Is it just me …


© NASA The object in the middle of this image, sitting alone within a star-studded cosmos, is a galaxy known as ESO 486-21. ESO 486-21 is a spiral galaxy, albeit with a somewhat irregular and ill-defined structure, located some 30 million light-years from Earth. The NASA/ESA Hubble Space Telescope observed this object while performing a survey — the Legacy ExtraGalactic UV Survey (LEGUS) — of 50 nearby star-forming galaxies.

… or does this image render you weak at the knees too? It came to my attention via the ubiquitous Twitter where its 124 characters read: During a survey of galaxies, @NASA Hubble telescope spotted a galaxy in the process of forming new stars.   Carefree as you please: couldn’t sound more normal, pedestrian, dull even.

Whining whenever possible about the ghastliness of our graceless times, the balm of reflecting on the third side of that coin is a Restorative.

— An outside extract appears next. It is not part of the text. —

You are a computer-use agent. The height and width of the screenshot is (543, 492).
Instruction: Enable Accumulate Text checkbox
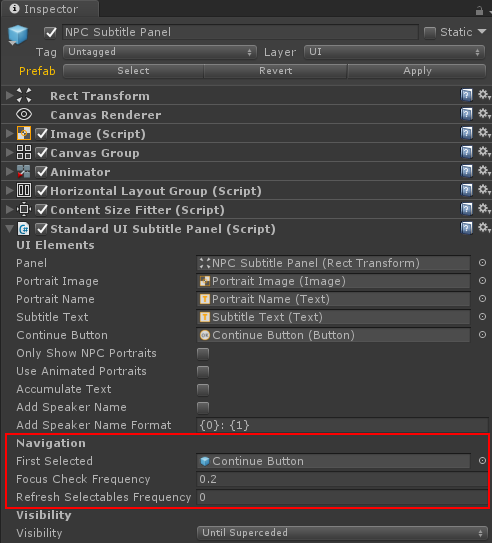(x=203, y=390)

If we have the technology to see across 30 million light years, why do we not see what’s on our doorstep? [Just to be clear, the distance of a light year in miles = 5.879 × 1012 or 5.88 trillion]

Last evening’s perfectly vertical cuticle of new moon is about as much as I can fully grasp. The glorious simplicity radiating the exquisite truth that no matter for how much Arlene Foster nobbles the Government to hide past mis-managements, no matter how deeply this caving-in will inform European negotiators’ approach to nailing the UK for every penny, no matter how bizarre grow the brittle effluvia of #Resident Trump, none of it really matters.

We are inconsequential amid the inconceivableness of the universe: thank goodness nothing we do could disrupt the symbiosis of space objects and their relation to one another. Would that we learnt from such an example.